Let's load an open source embedding model using `SentenceTransformer()` and show how we can generate embeddings on a sample sentence dataset and store those embeddings as a `VectorType()` in a Snowflake table.

In [None]:
from sentence_transformers import SentenceTransformer

# Take an example sentence transformer from HF
embed_model = SentenceTransformer('sentence-transformers/all-MiniLM-L6-v2',
                                  trust_remote_code=True,
                                  device='cuda')

Let's load a sample sentence dataset called `SST2`.

In [None]:
from datasets import load_dataset

# Load SST2 dataset and rename columns
sst2_data = load_dataset('sst2')
df_pd = pd.DataFrame(sst2_data['train'])
df_pd = df_pd.rename(columns={'idx': 'IDX', 'sentence': 'SENTENCE', 'label': 'LABEL'})

df_pd.shape

Now, we're ready to generate embeddings on this dataset.

In [None]:
# Generate embeddings 
embeddings = embed_model.encode(df_pd["SENTENCE"].to_list(), 
                          show_progress_bar=True)
df_pd['EMBEDDING'] = embeddings.tolist()
df_pd.head()

We will now create a Snowpark DataFrame to store the results.

In [None]:
df_sdf = session.create_dataframe(df_pd)
df_sdf.limit(5)

Let's cast the embeddings into Snowflake's `VectorType()`.

In [None]:
from snowflake.snowpark.types import VectorType

df_sdf = df_sdf.with_column('EMBEDDING', df_sdf['EMBEDDING'].cast(VectorType(float, 384)))
df_sdf.limit(5)

Now, we're ready to write the results into a Snowflake table. 

In [None]:
df_sdf[['SENTENCE',
        'EMBEDDING']].write.save_as_table('SST2_EMBEDDINGS', mode="overwrite")

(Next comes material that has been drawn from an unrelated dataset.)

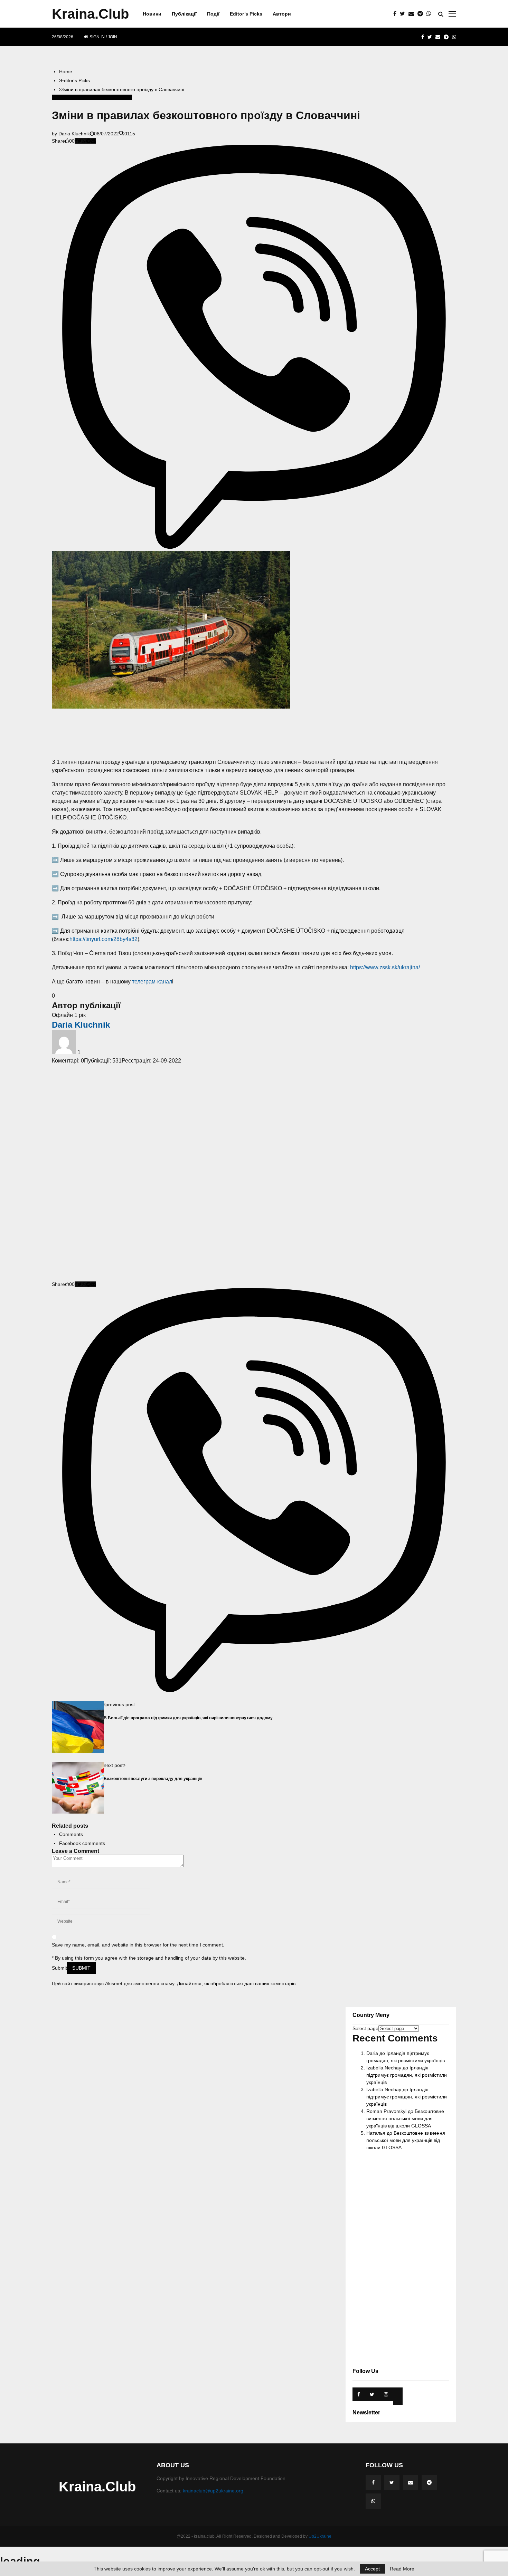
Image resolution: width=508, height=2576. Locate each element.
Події (213, 14)
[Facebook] (396, 14)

Let's take a look at what this table looks like.

In [None]:
SELECT * FROM SST2_EMBEDDINGS 
LIMIT 5

## PART 2: Evaluate a RAG dataset and perform large scale batch inference

Let's now experiement with generating embeddings for a RAG solution. We will calculate embeddings for the `CONTEXT` chunks we have and a sample set of `QUESTIONS`. Basically, we want to evaluate whether the correct chunk is being pulled for each question.

If we're happy with the accuracy, we will go ahead and deploy the model to generate embeddings at scale on a larger dataset.

Let's load an open source RAG dataset from HuggingFace and oversample to create a larger dataset (~10M records).

In [None]:
# For more info: https://huggingface.co/datasets/neural-bridge/rag-dataset-12000
ds = load_dataset("neural-bridge/rag-dataset-12000")

df_pd_rag = pd.DataFrame(ds['train'])
df_pd_rag = df_pd_rag.rename(columns={'context': 'CONTEXT'})

# Oversample to create a larger dataset
newdf = df_pd_rag.loc[np.repeat(df_pd_rag.index, 100)].reset_index(drop=True)

for _ in range(10):
    print(f'{_+1}0% complete')
    session.write_pandas(newdf, "RAG_DATASET_10M", 
                         auto_create_table=True, 
                         overwrite=False,
                         chunk_size=10000)

Since we're just experimenting and evaluating at this stage, let's sample this dataset to 100k records.

In [None]:
df_rag_sample = session.table('RAG_DATASET_10M').limit(100000).to_pandas()
df_rag_sample = df_rag_sample.rename(columns={'question': 'QUESTION'})

Now, we can go ahead and generate embeddings on the `CONTEXT` chunks in our dataset.

In [None]:
context_sample_list = df_rag_sample["CONTEXT"].to_list()

context_embeddings = embed_model.encode(context_sample_list,
                                        show_progress_bar=True)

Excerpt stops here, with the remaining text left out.